■ **EXCERPT PROVIDED**:
....

Virtual Event: Using ECMWF's Forecasts (UEF2020)

Smart Climate Hydropower Tool: An artificial intelligence based service for hydropower production seasonal forecast


Mr Paolo Mazzoli (GECOsistema srl)


Smart Climate Hydropower Tool is an innovative web-cloud-based service that implements a set of data-driven methods for river discharge. An application for two catchments in South America is discussed (test cases), where management of hydropower plants can benefit from knowledge of incoming discharge forecasts up to 6 months in advance.
SCHT has been developed inside H2020 project "CLARA - Climate forecast enabled knowledge service" and exploits several Artificial Intelligence algorithms, evolving by R&D activity to test new available ones.
Although tangible results using AI have been published (i.e. Callegari, et al., 2015, De Gregorio et. al 2017) challenges remain for seasonal lead times and rainfall dominated catchments, where forecast of meteorological variables plays a critical role.
In this contribution we show results of application of different AI algorithms (from supervised learning regression techniques, to artificial neural networks). Each algorithm is trained over past decades datasets of recorded data, forecast performances are then evaluated using separate test sets with reference to benchmarks (historical average of discharge values and simpler multiparametric regressions).

....

■ **SOURCE DATA**:
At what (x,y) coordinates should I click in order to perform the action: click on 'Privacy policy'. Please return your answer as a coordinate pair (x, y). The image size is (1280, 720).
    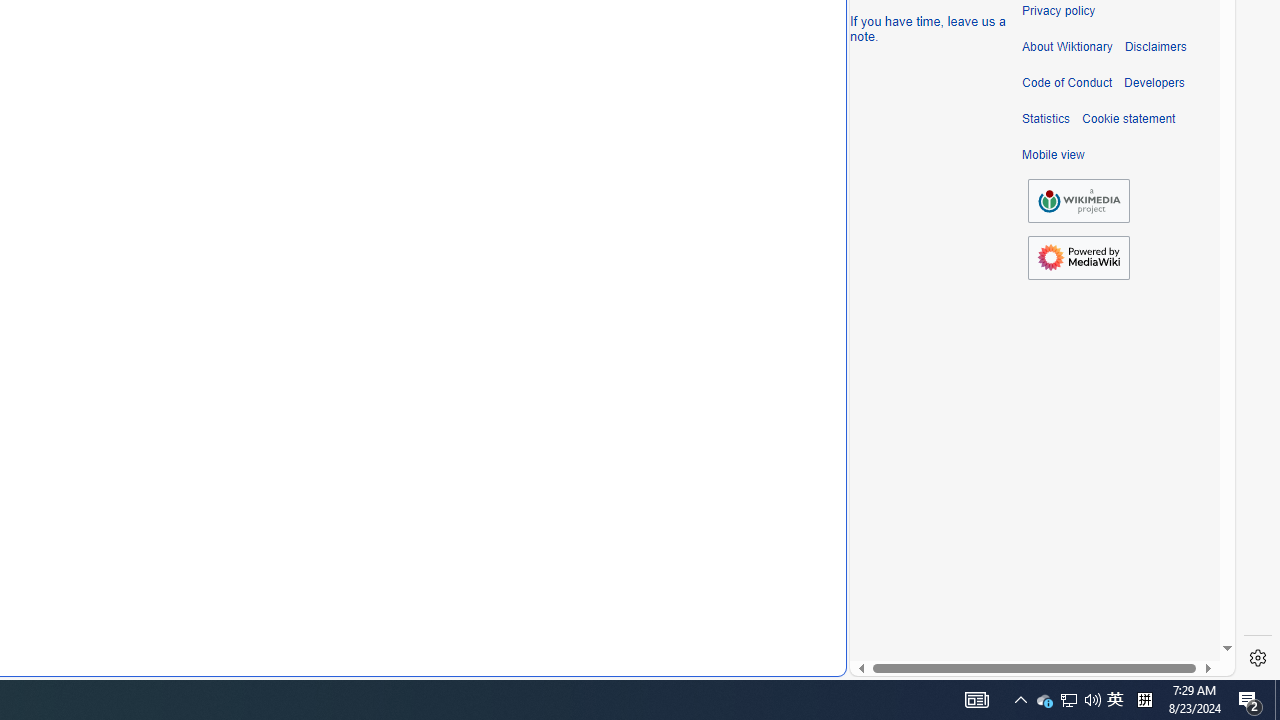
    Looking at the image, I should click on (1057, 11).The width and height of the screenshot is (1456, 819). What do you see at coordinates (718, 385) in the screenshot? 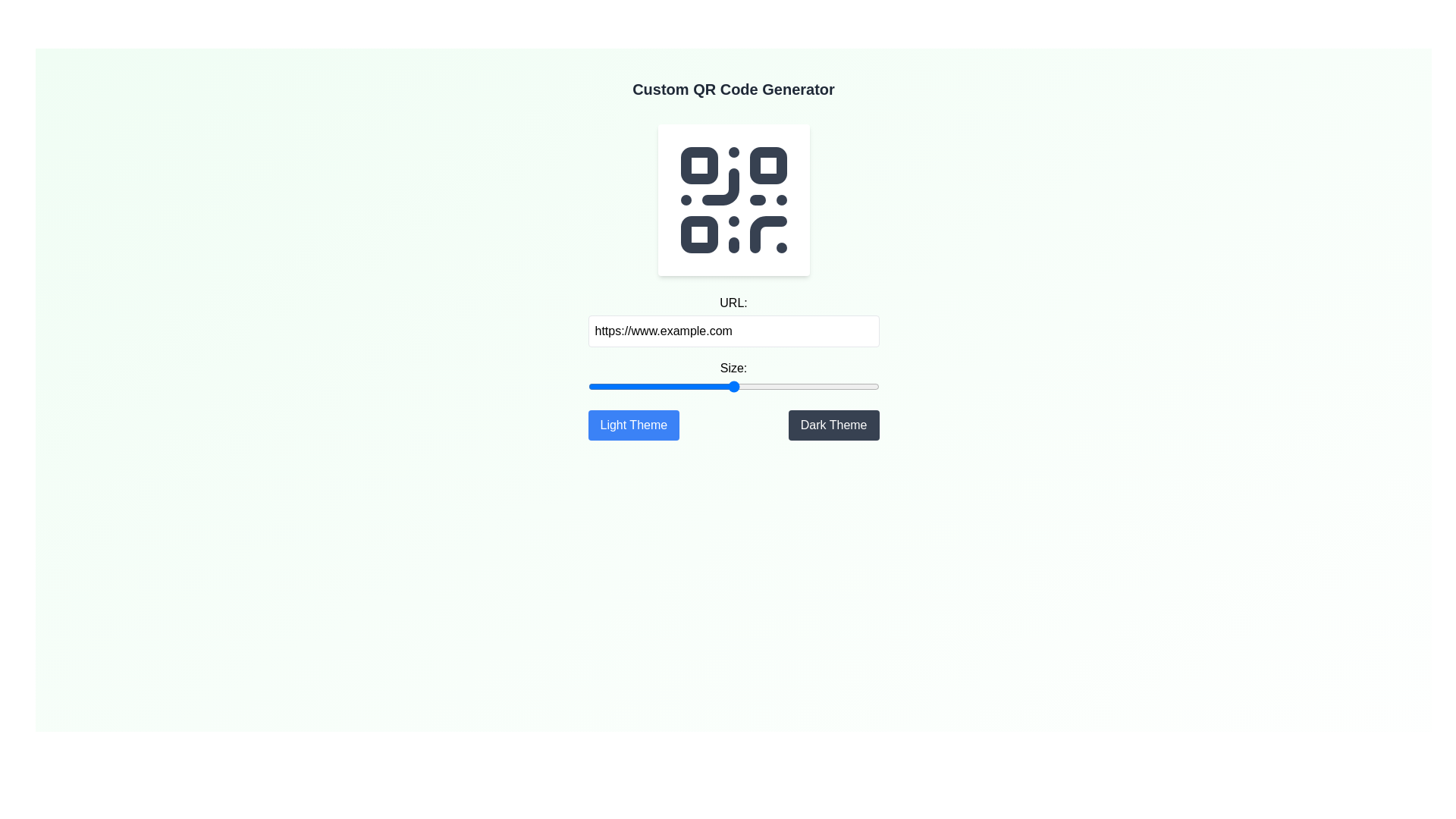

....

■ **EXERCISE GOAL**:
According to the hydropower abstract, how far in advance can incoming discharge forecasts help hydropower plant management in the two South American catchments? Rely only on the hydropower abstract, not on the material.

■ **THE COMPLETED TASK**:
Up to 6 months in advance.